Online booksellers Amazon has placed Bury ninth in its list of what it calls the Top 10 List of the Best Read Towns and Cities in the UK.

It even beats Oxford, whose dreaming spires only harbour enough online book buyers to manage an 18th place in the top 20. However, Oxford’s rival Cambridge came second, beaten only by Huntingdon. Kent is the county with the most towns in both the top 10 and top 20 and Norfolk does not appear at all.

Amazon compiled data on all book sales in both print and Kindle e-book format since January 1, 2011, on a per capita basis in towns and cities with more than 20,000 residents.

The findings do not surprise Amazon’s online and high street rival Waterstones, for whom Bury is one of the few towns in which it has two stores, one in Buttermarket and the other in the arc.

Mary McIntosh manages both and said: “We at Waterstones do regard Bury St Edmunds as a bookish town. On average our customers are very well-educated with a high proportion of professional people. There is also a large number of well-read and intelligent retired book buyers who have often moved to Suffolk from London for a quieter life and more time to read and reflect.

“These customers are very well informed and follow the national newspaper review columns and listen to review programmes.

“The rise in the purchase of e-books is not surprising and sales of those through waterstones.com are the fastest growing part of the business. But the predicted demise of the paper book is many years off and for those that love the feel, smell and most of all the contents of a ‘real’ book there is no better place than either of the Waterstones stores in town.”

While admitting that many of her customers buy books from online sources, too, she admitted she was concerned that so many Bury readers choose to buy that way.

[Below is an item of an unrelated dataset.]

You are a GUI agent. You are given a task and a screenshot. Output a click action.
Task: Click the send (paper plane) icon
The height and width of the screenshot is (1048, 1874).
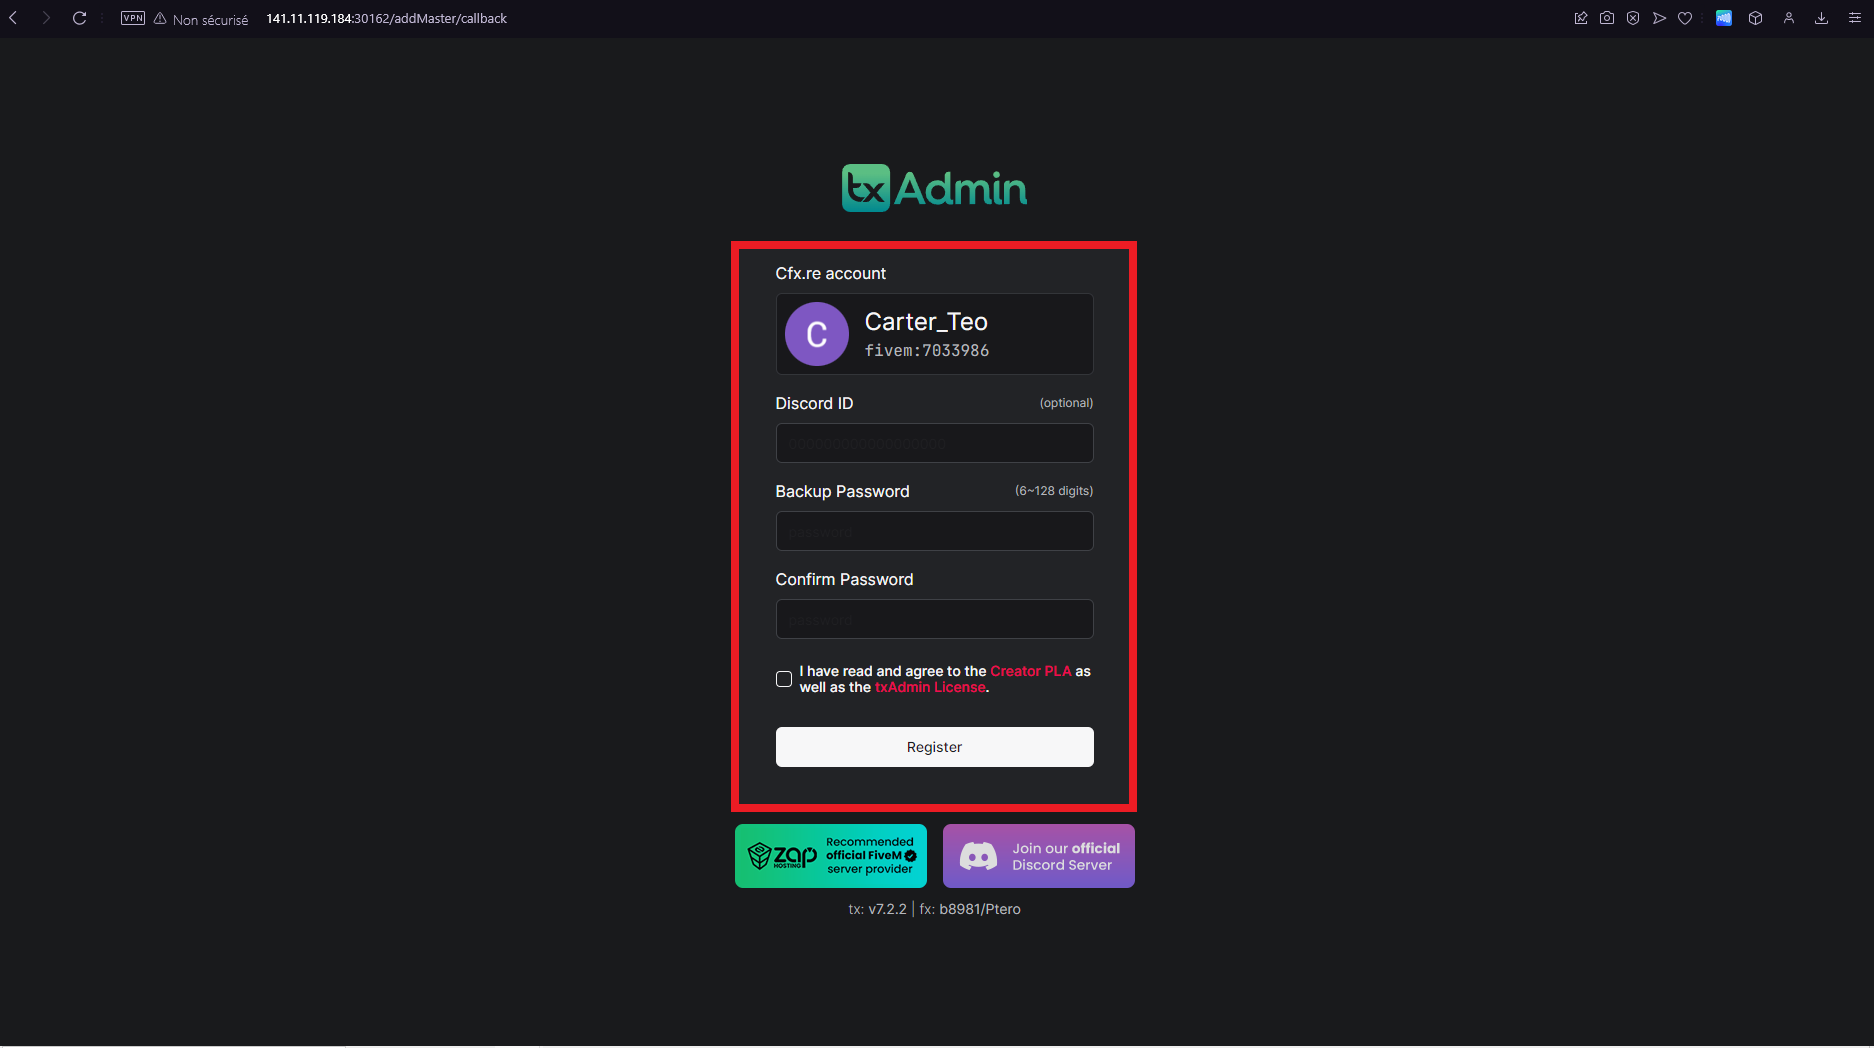click(1659, 18)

She said: “The high street bookshop is an important part of any town’s cultural life and we need the support of local customers to continue.”

But Bury bookworms are not fussy where they get their reading ‘fix’ from. Suffolk County Council says Bury library is one of the three busiest in the county, only beaten for book loans in 2010/11 by branches in the more urban catchment areas of Lowestoft and Ipswich. Even though it was closed for a short time for a major refurbishment, it still made 228,555 loans, compared with Lowestoft’s 302,275.